Lo cuenta el pequeño de la familia, Gerald, en el libro Mi familia y otros animales, uno de los tres en los que está basada esta historia: “Ya estaba bien de lluvia en Gran Bretaña y que la familia haría muy bien en sobrevivir en clima más tolerante: por ejemplo Corfú”. Completan la trilogía Bichos y demás parientes y El jardín de los dioses.

No obstante cuesta imaginarse a una madre de principios de siglo XX, más bien de cualquier época que se nos ocurra, capaz de abandonar la bien tradicional senda de la vida, en este caso en la lluviosa Bournemouth, en Inglaterra, para proveer a sus hijos, Lawrence, Leslie, Margo y Gerry, de una experiencia vital tan maravillosa.

Como si pareciera imposible, los cinco toman un barco e innumerables trenes para atravesar el continente y aterrizar en una isla a la que no se le acaba el sol ni el exotismo para caminar por un proceso maravilloso de adaptación a la vida griega. Jugando con un tan característico humor inglés y, sin caricaturizar nada, transitar por esa etapa de luz junto a la familia Durrell se antoja un placer de lo más exquisito.

Sin un desarrollo dramático ambicioso, esta serie se digiere a fuego lento, con tranquilidad, cada capítulo de las cuatro temporadas se consume como si fuera una obra de arte, un paraíso trasladado a la realidad, -excentricidades y adaptaciones de guion aparte-, convirtiéndose en una muestra fehaciente de que los mayores retos pueden ser superables, y se convierten en nuestras mejores medallas.

No hay que olvidar, sin embargo, que la familia Durrell es especial, el descarado y elocuente hijo mayor, Larry, fue un aclamado novelista, reconocido por sus novelas subidas de tono, algunas escritas en su etapa en Corfú, su amistad legendaria con Henry Miller o su paso por los servicios de inteligencia británicos durante la guerra.

Un ser escurridizo, independiente y resuelto, talentoso e inspirado que guía en muchas ocasiones a su madre por esta aventura griega, empujándola a disfrutar de todo, incluso del amor: “¿Cómo podemos tus hijos desarrollar un sano complejo de Edipo sin un padre al que odiar? ¿Cómo puede Margot odiarte bien si no tiene un padre del que enamorarse?
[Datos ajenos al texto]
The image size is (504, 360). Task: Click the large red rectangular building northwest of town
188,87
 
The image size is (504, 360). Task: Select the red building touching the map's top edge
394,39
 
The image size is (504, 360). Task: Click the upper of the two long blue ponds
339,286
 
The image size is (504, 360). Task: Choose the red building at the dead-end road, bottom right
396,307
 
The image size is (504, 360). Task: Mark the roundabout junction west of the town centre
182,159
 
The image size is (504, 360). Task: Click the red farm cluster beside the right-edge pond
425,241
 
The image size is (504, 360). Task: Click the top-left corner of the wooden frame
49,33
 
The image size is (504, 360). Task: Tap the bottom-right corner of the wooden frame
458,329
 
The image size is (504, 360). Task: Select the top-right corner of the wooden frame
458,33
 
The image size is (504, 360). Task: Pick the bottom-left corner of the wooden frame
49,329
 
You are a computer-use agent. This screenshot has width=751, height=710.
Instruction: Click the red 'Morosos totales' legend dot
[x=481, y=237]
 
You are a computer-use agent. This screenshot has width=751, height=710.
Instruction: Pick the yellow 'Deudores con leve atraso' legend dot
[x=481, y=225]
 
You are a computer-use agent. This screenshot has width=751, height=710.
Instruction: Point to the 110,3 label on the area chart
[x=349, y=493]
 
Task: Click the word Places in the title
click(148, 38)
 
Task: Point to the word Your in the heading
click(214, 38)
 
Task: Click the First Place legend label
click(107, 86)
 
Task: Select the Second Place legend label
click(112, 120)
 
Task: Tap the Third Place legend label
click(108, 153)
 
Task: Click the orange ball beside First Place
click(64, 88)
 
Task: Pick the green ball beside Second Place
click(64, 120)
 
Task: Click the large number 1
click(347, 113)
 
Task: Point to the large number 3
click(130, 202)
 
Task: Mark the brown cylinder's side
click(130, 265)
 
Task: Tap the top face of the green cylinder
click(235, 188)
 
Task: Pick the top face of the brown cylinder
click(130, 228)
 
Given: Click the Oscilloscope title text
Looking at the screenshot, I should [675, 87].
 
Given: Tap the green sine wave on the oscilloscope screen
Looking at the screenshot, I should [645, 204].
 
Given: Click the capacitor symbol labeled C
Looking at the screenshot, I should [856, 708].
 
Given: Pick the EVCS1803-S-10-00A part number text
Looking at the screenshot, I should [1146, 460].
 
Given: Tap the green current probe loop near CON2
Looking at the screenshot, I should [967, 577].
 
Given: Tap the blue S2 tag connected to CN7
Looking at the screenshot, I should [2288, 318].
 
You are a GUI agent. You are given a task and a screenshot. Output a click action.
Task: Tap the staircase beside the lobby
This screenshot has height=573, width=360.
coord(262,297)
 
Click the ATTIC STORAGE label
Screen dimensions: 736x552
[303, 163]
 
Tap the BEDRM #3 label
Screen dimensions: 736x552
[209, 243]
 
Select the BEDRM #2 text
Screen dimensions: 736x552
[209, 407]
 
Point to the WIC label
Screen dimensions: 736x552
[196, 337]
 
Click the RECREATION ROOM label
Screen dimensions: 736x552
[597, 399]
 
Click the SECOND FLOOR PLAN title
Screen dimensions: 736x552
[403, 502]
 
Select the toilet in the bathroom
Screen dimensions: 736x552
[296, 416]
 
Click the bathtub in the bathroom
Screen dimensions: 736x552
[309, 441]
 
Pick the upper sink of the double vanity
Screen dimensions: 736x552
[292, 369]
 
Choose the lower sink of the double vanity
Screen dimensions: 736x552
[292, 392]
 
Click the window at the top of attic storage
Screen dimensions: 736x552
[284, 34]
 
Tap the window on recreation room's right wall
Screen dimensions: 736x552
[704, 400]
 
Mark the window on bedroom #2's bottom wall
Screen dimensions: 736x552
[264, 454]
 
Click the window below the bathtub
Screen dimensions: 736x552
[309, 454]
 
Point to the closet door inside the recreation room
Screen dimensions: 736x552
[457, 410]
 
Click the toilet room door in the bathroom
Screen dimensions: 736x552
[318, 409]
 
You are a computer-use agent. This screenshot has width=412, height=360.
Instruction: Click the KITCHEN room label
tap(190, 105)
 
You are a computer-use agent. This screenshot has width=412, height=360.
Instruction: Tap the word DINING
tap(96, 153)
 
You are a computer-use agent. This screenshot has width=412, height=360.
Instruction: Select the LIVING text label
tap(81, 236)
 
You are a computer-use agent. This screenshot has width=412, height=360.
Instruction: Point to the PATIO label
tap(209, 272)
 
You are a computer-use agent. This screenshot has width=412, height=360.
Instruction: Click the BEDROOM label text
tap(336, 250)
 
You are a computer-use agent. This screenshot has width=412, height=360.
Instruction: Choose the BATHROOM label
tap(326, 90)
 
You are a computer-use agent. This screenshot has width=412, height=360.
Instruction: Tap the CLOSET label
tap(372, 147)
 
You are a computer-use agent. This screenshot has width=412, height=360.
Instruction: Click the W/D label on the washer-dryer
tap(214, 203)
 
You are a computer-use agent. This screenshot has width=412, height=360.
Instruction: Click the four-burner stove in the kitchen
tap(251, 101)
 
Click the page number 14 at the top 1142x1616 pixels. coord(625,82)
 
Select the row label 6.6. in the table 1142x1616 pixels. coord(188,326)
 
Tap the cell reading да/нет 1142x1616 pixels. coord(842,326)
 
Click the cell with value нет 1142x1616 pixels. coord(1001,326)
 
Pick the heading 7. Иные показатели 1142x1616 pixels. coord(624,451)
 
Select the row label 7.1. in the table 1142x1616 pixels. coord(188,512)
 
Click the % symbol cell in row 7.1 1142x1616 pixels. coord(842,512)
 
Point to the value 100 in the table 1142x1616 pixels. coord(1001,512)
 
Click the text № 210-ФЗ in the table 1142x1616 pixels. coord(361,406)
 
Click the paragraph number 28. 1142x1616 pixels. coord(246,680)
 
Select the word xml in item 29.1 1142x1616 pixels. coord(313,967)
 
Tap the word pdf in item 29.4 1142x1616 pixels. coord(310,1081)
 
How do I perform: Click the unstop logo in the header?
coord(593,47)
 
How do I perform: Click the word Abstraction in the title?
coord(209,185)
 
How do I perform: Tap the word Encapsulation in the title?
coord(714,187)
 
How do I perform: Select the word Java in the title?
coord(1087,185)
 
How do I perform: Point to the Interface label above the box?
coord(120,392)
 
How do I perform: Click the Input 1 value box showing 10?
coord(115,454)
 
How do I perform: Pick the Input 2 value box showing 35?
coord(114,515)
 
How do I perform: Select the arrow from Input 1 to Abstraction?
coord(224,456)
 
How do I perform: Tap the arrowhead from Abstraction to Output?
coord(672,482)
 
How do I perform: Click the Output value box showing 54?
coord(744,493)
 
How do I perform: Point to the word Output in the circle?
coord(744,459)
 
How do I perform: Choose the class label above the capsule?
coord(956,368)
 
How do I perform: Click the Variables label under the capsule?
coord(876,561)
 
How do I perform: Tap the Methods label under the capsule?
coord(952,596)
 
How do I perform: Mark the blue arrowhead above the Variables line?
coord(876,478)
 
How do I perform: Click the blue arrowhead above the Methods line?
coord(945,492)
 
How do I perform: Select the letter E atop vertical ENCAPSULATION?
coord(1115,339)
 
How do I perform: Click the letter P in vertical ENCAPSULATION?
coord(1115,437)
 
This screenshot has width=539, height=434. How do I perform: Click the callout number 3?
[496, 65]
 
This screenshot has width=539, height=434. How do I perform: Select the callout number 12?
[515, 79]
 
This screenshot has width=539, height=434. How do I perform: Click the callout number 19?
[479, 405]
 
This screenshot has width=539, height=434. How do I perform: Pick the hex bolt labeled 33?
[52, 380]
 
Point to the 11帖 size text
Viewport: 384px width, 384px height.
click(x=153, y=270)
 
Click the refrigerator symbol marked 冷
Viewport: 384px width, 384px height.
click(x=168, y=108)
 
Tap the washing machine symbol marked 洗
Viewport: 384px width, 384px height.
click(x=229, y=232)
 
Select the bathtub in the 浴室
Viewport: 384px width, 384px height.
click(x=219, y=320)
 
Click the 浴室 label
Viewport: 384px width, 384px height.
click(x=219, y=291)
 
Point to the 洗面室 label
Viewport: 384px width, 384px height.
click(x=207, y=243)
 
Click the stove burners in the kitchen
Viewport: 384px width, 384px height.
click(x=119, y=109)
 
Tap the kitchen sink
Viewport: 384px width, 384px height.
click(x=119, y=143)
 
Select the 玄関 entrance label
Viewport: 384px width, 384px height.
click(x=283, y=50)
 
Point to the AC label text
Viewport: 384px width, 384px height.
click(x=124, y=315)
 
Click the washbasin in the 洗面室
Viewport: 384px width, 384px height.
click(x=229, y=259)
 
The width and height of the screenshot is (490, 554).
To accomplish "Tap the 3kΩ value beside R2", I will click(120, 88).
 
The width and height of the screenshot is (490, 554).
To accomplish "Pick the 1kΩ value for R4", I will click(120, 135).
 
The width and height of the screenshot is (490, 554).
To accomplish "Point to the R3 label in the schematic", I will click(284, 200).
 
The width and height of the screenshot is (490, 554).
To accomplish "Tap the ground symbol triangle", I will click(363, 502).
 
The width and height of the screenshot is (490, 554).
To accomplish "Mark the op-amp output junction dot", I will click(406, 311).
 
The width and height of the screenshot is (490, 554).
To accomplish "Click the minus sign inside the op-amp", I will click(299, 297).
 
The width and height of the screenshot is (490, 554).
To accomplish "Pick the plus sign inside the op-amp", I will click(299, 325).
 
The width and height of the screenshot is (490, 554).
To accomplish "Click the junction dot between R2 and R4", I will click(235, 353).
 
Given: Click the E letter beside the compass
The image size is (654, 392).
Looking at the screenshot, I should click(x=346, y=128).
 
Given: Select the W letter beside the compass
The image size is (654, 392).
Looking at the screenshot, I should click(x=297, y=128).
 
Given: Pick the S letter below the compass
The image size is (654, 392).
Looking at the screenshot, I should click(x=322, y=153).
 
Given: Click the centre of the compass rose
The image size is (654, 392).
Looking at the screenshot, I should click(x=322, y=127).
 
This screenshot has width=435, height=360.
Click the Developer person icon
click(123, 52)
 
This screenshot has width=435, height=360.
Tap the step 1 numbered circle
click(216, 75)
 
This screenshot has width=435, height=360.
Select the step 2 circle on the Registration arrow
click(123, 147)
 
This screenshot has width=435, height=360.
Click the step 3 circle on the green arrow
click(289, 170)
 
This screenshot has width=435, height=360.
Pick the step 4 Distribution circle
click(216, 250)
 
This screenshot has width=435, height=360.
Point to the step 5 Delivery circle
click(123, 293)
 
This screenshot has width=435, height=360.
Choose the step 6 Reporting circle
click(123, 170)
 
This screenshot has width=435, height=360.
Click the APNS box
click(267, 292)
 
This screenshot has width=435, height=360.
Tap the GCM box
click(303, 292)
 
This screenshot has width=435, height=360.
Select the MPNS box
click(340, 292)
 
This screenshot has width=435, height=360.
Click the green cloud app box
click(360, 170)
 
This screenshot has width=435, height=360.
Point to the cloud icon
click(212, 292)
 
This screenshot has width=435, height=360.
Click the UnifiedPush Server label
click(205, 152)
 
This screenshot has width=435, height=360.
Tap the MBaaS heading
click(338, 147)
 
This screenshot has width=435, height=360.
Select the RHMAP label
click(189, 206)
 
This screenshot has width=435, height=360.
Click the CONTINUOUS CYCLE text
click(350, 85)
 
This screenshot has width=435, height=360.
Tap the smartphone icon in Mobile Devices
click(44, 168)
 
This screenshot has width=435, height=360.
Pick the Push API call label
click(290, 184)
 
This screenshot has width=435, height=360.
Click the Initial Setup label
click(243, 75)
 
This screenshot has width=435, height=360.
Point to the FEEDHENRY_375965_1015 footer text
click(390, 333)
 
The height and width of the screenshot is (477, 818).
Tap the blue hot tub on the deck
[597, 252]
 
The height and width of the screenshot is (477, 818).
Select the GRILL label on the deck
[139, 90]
Estás haciendo que nos convirtamos en monstruos de depravación. ¡Como madre tienes el deber de volverte a casar!”.

Fue Larry, ya al final de su vida y después de haber deambulado por varios países, cuando llega a la campiña francesa y recapacita: «Me he refugiado en esta isla con algunos libros y el hijo de Melissa. Me pregunto por qué he escrito la palabra refugiado. Las gentes de aquí dicen de broma que hace falta estar enfermo para venir a recuperarse en un rincón perdido como éste. Pues bien. Así sea. Digamos que he venido aquí para intentar curarme».

Puede que sea, precisamente ahora, cuando estamos todos refugiados en nuestras casas cuando podemos y debemos echar la vista algo más allá de la ventana y soñar con un país lejano que nos refugie, que nos rescate de la desazón de una rutina con sabor a mascarilla.

Y es que, como explicaba Gerry en su libro, «lo que todos necesitamos es sol, un lugar donde poder crecer».